Mechanisms of ventricular tachycardia (VT) and ventricular fibrillation (VF) in patients with heart failure (HF) are undefined.The purpose of this study was to elucidate VT/VF mechanisms in HF by using a computational-clinical approach.In 53 patients with HF and 18 control patients, we established the relationship between low-amplitude action potential voltage alternans (APV-ALT) during ventricular pacing at near-resting heart rates and VT/VF on long-term follow-up. Mechanisms underlying the transition of APV-ALT to VT/VF, which cannot be ascertained in patients, were dissected with multiscale human ventricular models based on human electrophysiological and magnetic resonance imaging data (control and HF).For patients with APV-ALT k-score >1.7, complex action potential duration (APD) oscillations (=2.3% of mean APD), rather than APD alternans, most accurately predicted VT/VF during long-term follow-up (+82%; -90% predictive values).

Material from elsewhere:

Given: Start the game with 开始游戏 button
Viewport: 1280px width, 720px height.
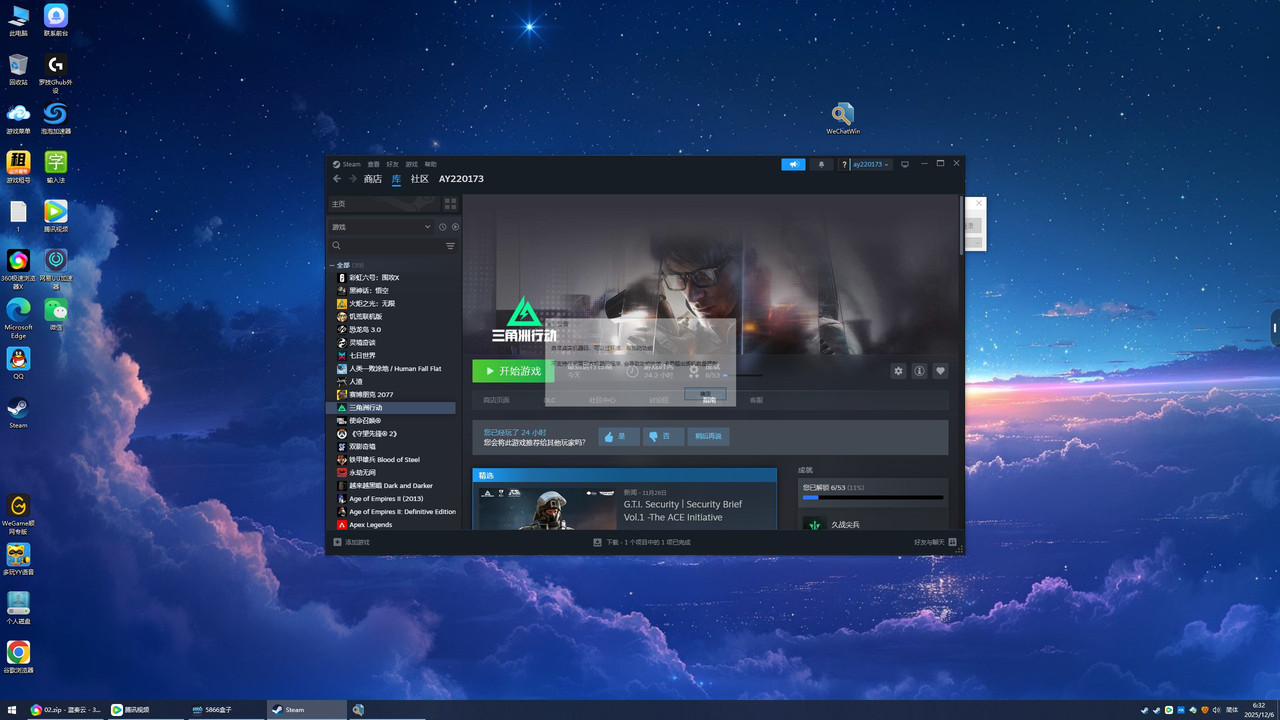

In the failing human ventricular models, abnormal sarcoplasmic reticulum (SR) calcium handling caused APV-ALT (>1 mV) during pacing with a cycle length of 550 ms, which transitioned into large magnitude (>100 ms) discordant repolarization time alternans (RT-ALT) at faster rates. This initiated VT/VF (cycle length <400 ms) by steepening apicobasal repolarization (189 ms/mm) until unidirectional conduction block and reentry. Complex APD oscillations resulted from nonstationary discordant RT-ALT. Restoring SR calcium to control levels was antiarrhythmic by terminating electrical alternans.APV-ALT and complex APD oscillations at near-resting heart rates in patients with HF are linked to arrhythmogenic discordant RT-ALT. This may enable novel physiologically tailored, bioengineered indices to improve VT/VF risk stratification, where SR calcium handling and spatial apicobasal repolarization are potential therapeutic targets.